I think anyone following this congressional race would have been impressed by Mark’s integrity, even if they didn’t share his political views. I was fully immersed in the day-today running of the campaign and of caring for our two young sons (while Marshall had been a very content baby and a good sleeper, Landon had terrible colic and his restless sleep made both Mark and I exhausted in a not very satisfying way!), but even I found time to be impressed. Mark seemed to be hitting his adult stride, and it was an amazing thing to witness.

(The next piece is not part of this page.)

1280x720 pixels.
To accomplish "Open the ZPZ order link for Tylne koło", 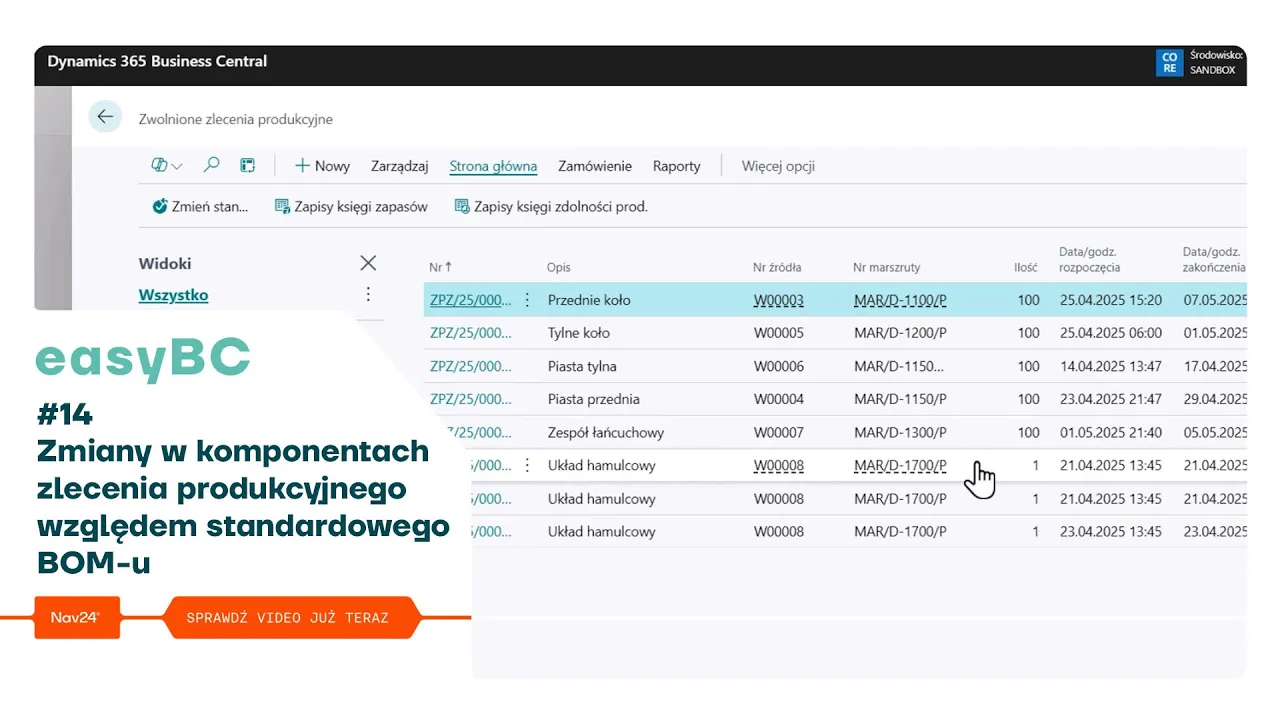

After spending seven-and-a-half months knocking on doors, driving to every event in the district, handing out fake money, speaking at forums, putting up signs, and handing out bumper stickers, we got hard numbers on how difficult it is to become known without spending money to get out a message. The local paper did a poll of likely voters six weeks before the primary, and Mark Sanford came in fifth out of a field of seven with only two percent support. We found this incredibly disheartening, though not unexpected. I remember asking Mark if all this effort really was futile, but he remained steadfast. Our media campaign was about to begin over July 4 weekend, and that was when we hoped our message could really begin to penetrate.

I continued to draw strength from an increasingly clear sense of Mark’s positions on all the issues and also from that elusive thing called loyalty. I had Mark’s back, and I got my back up when I found something had been said or written about him that I felt was wrong. If a reporter twisted the truth, I couldn’t sleep until I had set the record straight. In response to an article I found completely misleading, for instance, I sent this rather scathing letter to the editor of the
Post and Courier
. It was printed on July 20, 1994:

No Campaign Deficit
The word “deficit,” as defined in the dictionary, means the amount by which a sum of money falls short of the required amount. Deficit spending refers to the practice of spending funds in excess of income, something our federal government does every day. My husband, Mark Sanford, is running for Congress because he is frustrated with the way our government is spending money and the way it is not making common-sense decisions on a variety of fronts. His bumper stickers, signs and stationery all have a “reduce the deficit” logo on them. I was shocked, then, to read an incorrect report in your paper today that Mark had “rung-up” a “deficit” in his campaign.
Mark’s campaign has never run a deficit and never will. To date, it has taken in $203,740 and spent $127,885, leaving a cash surplus of $75,854. Maybe your reporter studied accounting at the same school as most of our politicians. Mark has never run for office before, but he decided to run for Congress because he feels so strongly that regular folks, not people closely tied to the political system, need to get involved in government. It is crucial to our future and to that of our children to change the way things are done in our federal government and to start getting decisions from Congress that make sense again.
Mark strongly feels that we all need to stand up for what we believe in. That’s why Mark—a “political newcomer,” as your paper calls him—has invested money in his own campaign as he would do in any business transaction as well. In addition, he’s raised more than $103,000 from individuals who agree with his message of change, more than a dollar for every dollar he’s invested himself, hardly “financing most” himself as your paper states. What’s wrong with standing up and doing what you believe is right?
Mark believes in campaign finance reform, and instead of just saying he favors legislation that does away with PACs, he has himself refused to take a dime from any political action committee. Mark doesn’t just support term limits; he has taken the first step by limiting his own.
Mark is a man of honesty and integrity who doesn’t believe in politics as usual or in political rhetoric. I am proud of Mark and of everything he has done in his campaign to date. We need lots of Mark Sanfords in our government and maybe in journalism too.